* **WORK TASK**: Lines containing "previous": state how many there are in these entries, and write only that number.

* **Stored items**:
########
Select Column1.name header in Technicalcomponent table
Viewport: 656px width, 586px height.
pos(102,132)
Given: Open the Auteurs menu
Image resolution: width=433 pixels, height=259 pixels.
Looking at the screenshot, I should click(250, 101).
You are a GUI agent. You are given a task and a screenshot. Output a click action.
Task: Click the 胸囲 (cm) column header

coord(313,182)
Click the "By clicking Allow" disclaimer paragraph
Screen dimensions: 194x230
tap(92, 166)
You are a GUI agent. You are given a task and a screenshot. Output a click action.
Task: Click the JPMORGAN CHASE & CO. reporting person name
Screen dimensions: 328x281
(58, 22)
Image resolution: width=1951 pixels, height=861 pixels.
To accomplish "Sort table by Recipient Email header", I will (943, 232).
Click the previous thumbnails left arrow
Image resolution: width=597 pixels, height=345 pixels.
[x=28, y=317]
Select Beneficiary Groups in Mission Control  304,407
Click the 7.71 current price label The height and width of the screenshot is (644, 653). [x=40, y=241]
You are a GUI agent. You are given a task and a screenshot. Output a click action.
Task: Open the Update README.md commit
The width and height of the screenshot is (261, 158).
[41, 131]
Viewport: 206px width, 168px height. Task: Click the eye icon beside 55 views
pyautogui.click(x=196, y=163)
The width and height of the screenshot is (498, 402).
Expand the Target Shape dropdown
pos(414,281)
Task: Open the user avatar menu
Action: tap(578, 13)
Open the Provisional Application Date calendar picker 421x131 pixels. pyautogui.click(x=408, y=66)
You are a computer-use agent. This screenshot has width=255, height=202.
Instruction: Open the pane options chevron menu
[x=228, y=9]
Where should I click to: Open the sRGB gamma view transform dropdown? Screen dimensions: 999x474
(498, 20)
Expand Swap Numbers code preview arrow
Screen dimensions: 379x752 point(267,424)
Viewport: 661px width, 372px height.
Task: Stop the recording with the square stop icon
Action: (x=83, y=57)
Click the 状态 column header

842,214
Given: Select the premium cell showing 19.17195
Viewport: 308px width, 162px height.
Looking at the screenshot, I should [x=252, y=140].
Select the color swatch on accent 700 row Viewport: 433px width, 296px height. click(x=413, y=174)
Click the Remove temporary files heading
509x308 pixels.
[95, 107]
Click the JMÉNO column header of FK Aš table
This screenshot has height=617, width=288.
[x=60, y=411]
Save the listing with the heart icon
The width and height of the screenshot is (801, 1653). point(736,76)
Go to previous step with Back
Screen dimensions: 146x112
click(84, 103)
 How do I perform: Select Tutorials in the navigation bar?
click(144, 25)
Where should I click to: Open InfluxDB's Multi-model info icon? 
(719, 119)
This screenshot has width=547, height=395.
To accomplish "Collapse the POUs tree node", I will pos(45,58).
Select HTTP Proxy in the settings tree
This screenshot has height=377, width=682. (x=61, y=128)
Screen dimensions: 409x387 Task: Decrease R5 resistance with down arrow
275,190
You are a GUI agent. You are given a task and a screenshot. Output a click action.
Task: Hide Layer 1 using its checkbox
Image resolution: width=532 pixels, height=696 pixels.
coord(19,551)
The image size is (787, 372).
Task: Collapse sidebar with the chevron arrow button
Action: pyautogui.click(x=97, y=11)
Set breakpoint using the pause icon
########
* **ANSWER SPACE**: 2